Notwithstanding the flak directed at the Madhya Pradesh home minister, Babulal Gaur, for commenting that he could not secure the safety of Vyapam witnesses any more than Indira Gandhi could be protected, the fact remains that in the absence of an institutional structure designed to protect witnesses, mere administrative enthusiasm can never serve the purpose. The nearest we have come to such a structure is in passing the Whistleblower Protection Act, 2011, which finally received Presidential assent on May 9, 2014.

In the year since, it has not been implemented. Instead, the Centre has moved to substantially amend it to ensure that whistleblowers are prevented from disclosing a wide variety of information including commercial secrets and IPR.

The ensuing outrage of civil rights activists may well be misplaced though because, all else apart, the original law wasn’t going to serve its purported purpose to begin with.

The corruption problem
To my mind, any law addressing the ‘corruption problem’ is unlikely to be effective unless it has five basic features. First and foremost, the man most competent to prove bribery is the man who gave it. On the principle that the man giving a bribe is being forced to pay his way, bribe-giving should be legal but bribe-taking should not. That is not the law. Sections 7 to 11 of the Prevention of Corruption Act, 1988, go to great lengths to define and punish public servants for corruption but Section 12 also states that “Whoever abets any offence punishable under Section 7 or Section 11 whether or not that offence is committed in consequence of that abetment, shall be punishable with imprisonment”, etc.

Since most everyone “in the know” is complicit one way or the other, this law alone excludes most potential witnesses. Perhaps we would do well not to stop at legalising bribe-giving. We could incentivise the bribe-giver. The money disgorged from the bribe-taker should be returned to the bribe-giver together with 20 per cent of the penalties recovered from the bribe-giver as his reward. Citizens would then happily give bribes, get the job done, blow the whistle and get their money back.

Secrecy and security
Absolute secrecy is the second must-have for any whistleblower law. If you check out “Attacks on RTI activists in India” in Wikipedia, you will see a very long list of assaults and killings. The best way to protect a witness is to have his identity concealed. Instead, Section 4(6) of the new whistleblower law requires that “No action shall be taken on public interest disclosure by the Competent Authority if the disclosure does not indicate the identity of the complainant or public servant making public interest disclosure”.

The law seems disinterested in protecting the identity of the whistleblower; instead, it stands him up on Main Square for anyone who wishes to shoot at him. Naturally, anonymity comes with apprehensions. Allowing an informer to hide behind an anonymous e-mail ID or a ‘care of’ address may be overrated as an invitation to mischievous complaints and wild goose chases when everyone can be tracked down in this information age. Indeed, if anything, the law should direct governments not to track down informers except in specified circumstances.
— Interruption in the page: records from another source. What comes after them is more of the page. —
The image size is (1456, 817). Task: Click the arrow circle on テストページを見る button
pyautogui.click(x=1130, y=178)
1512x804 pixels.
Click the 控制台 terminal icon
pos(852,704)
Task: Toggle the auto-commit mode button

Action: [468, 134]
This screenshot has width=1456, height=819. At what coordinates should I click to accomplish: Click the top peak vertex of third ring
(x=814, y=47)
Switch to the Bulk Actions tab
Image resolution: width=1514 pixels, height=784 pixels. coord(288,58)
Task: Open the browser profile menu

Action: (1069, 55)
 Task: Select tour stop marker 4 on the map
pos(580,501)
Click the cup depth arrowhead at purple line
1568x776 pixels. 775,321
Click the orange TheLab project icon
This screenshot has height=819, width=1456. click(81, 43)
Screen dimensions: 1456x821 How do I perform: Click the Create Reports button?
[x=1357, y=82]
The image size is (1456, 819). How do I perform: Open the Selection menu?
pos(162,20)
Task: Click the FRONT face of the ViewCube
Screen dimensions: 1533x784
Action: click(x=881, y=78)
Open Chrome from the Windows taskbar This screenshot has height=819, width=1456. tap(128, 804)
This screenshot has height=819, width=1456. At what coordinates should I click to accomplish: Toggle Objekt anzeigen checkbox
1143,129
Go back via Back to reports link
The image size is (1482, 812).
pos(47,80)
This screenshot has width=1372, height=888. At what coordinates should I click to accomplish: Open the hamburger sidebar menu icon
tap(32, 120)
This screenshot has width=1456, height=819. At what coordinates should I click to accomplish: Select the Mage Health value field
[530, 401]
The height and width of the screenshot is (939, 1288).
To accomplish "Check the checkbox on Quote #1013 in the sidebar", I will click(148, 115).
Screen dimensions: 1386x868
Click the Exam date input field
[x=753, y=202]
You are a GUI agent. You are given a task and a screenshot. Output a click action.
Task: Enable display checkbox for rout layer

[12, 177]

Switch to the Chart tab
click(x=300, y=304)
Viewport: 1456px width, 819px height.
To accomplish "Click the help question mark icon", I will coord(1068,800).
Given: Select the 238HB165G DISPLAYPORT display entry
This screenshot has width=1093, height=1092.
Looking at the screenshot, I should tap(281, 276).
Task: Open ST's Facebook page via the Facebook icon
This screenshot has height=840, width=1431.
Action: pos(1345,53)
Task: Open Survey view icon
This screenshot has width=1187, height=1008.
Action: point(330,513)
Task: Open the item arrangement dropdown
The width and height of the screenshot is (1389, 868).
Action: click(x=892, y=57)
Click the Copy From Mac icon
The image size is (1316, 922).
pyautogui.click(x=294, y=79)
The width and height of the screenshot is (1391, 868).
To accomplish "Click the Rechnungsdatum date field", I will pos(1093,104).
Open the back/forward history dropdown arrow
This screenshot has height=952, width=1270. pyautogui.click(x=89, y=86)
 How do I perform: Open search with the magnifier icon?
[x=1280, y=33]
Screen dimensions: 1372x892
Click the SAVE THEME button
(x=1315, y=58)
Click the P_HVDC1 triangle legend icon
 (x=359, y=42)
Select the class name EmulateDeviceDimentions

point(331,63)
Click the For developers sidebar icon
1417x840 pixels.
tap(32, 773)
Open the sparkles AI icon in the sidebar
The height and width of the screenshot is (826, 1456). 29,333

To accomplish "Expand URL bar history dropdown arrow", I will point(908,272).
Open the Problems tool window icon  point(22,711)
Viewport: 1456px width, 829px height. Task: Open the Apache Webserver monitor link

This brings us to the third must-have: security. Witness protection is not about being followed on a morning walk by a baton-wielding policeman. Witness protection is about specialist security servicemen, safe houses, new identity papers, secret relocation and resettlement. This presumes an institutional structure grounded in a legal framework riding on a generous budget. We have none of this in India: now or in this unimplemented whistleblower law.

Persecution and checking data
Next we have the problem of persecution and hounding. This occurs at two levels depending on whether the whistleblower is on the inside or outside. The insider suffers the fate of IAS officer Ashok Khemka. He is transferred 40 times in 22 years because he refuses to engage in dirty dealings.

The outsider suffers the fate of RTI activist Rajendra Kumar. On October 15, 2013, he committed suicide outside the chief secretary’s office at the State secretariat in Bhopal by consuming poison because he could no longer deal with the false cases against him. In his suicide note, he named 33 people who had been torturing him since 2006 because he had revealed they got their jobs on the basis of fake caste certificates. You can kill a man in a million ways, or make life so onerous for him that he decides to save you the trouble of thrusting the knife into him. A credible whistleblower law must protect the weak from victimisation. Our law has not conceived of this reality.

Finally, we come to the question of who investigates the data and who deals with the witnesses. Our law prescribes a preliminary internal investigation by a designated ‘competent authority’ who is an insider. He is then required to forward the complaint to the relevant head of department (another insider) for comments, on the other side of which the case is sent to the police if it is found to have substance. Consequently, we have three players in the investigation game, all vulnerable to influence in one way or another. How would it work?

Arvind Kejriwal has ridden to power on the back of issues around this subject of which the Lokpal Bill is only one. The Supreme Court has recently dealt with it in the context of the Vyapam investigation. The fact is if you don’t have an independent investigator, you don’t have anything. The conclusion is inescapable: all things considered, you cannot protect your Vyapam witnesses, even if you want to.